I needed something broad, but not too broad. I pondered, and I eventually came up with not a SINGLE definition, but a list of criteria. I would consider a character a superhero, I decided, if they fit at least TWO of the following criteria:

  1. Superhuman powers and abilities. These abilities need not be inherent, mind you. Green Lantern has no actual super powers, but he has a ring that gives him superhuman abilities, so he counts.
  2. A double identity, although this identity need not be secret. Everyone in the Marvel Cinematic Universe knows that Tony Stark is Iron Man – his ego wouldn’t allow them not to – but he still HAS that second identity.
  3. An identifiable (and toyetic, let’s not forget toyetic) uniform or appearance. This is, I admit, somewhat subjective. What’s identifiable to one person may not be identifiable to someone else. Think of it this way: if someone is cosplaying as a character and that cosplay is easily recognizable to someone familiar with the IP, that character probably meets this criteria.
  4. Fights crime or battles the forces of evil.
All basically the same thing.

What I like about this list is that none of these criteria make somebody a superhero by itself, but each time they’re combined you get closer to that superhero line. It also makes it easy to include anybody that I want, such as Zorro. People often say Superman (who first appeared in 1938) was the first superhero, and he is certainly the character who named the genre, but I don’t think it’s true that he’s the first. He was preceded by several characters who meet many of the criteria I’ve listed. Zorro (1919), the Lone Ranger (1933), and the Green Hornet (1936) all meet categories 2-4. The Shadow (1931) and the Phantom (also from 1936) meet all four. Even the Scarlet Pimpernel (1905) hits categories two and four. If anything, Superman is the first comic book superhero, and I’m sure even that is open for debate. As such, I included all of these “proto-heroes” on my cinematic superhero list.

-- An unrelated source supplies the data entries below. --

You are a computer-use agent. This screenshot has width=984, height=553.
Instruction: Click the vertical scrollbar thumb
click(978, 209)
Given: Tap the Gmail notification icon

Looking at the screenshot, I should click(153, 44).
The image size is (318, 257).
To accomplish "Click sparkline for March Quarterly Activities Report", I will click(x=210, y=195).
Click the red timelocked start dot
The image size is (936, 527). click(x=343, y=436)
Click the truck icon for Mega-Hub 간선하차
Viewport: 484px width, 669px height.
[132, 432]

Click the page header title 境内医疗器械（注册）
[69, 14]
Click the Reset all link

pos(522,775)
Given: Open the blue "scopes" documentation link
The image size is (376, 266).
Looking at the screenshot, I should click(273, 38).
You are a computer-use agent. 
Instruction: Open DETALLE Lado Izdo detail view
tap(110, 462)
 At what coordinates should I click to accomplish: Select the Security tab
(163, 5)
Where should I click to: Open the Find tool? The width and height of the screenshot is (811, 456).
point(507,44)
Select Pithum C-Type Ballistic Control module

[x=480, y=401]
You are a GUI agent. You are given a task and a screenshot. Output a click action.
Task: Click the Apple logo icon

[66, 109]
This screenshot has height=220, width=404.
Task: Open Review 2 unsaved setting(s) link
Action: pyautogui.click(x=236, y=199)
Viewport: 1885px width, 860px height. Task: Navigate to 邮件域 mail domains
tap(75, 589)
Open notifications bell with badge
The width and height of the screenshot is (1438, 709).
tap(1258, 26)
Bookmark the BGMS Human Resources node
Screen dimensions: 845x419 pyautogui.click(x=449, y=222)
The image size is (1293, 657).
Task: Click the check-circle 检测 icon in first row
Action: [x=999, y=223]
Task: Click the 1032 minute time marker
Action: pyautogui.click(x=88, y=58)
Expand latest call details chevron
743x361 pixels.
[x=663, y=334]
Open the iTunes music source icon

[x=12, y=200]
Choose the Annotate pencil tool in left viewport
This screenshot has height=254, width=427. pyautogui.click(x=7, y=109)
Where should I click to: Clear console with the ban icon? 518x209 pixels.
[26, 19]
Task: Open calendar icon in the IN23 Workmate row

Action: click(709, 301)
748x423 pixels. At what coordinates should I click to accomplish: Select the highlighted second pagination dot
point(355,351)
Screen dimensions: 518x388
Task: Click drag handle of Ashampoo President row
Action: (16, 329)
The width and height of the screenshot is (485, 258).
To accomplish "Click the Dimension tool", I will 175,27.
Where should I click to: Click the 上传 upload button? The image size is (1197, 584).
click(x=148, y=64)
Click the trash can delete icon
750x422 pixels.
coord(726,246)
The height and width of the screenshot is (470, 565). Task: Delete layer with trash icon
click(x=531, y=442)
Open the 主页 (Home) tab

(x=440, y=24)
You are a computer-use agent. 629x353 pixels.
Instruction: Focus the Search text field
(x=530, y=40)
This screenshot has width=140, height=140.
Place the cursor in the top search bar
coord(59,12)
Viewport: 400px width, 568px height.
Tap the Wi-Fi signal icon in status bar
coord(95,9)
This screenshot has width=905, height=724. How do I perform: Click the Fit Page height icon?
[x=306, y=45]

Fun Fact: Canonically, the Lone Ranger is the Green Hornet’s great-uncle.
Less Fun Fact: Both of these movies are embarrassments that should never have been made.

Of course, even my criteria leaves a lot of room for debate. There are plenty of characters that one usually doesn’t think of as superheroes that fit at least two of the criteria. Harry Potter, for instance, has magical powers, fights evil, and has a very distinct appearance. The same can be said for Luke Skywalker. One could even argue that any Star Trek character from a race with psychic or shapechanging abilities would qualify. Are Spock, Odo, and Counselor Troi superheroes, or do their powers not count since they’re not unusual for members of their respective species? There are certainly people who would argue that all of these are superheroes, and while I wouldn’t put them on my personal list, I don’t know that I could effectively argue against their inclusion either.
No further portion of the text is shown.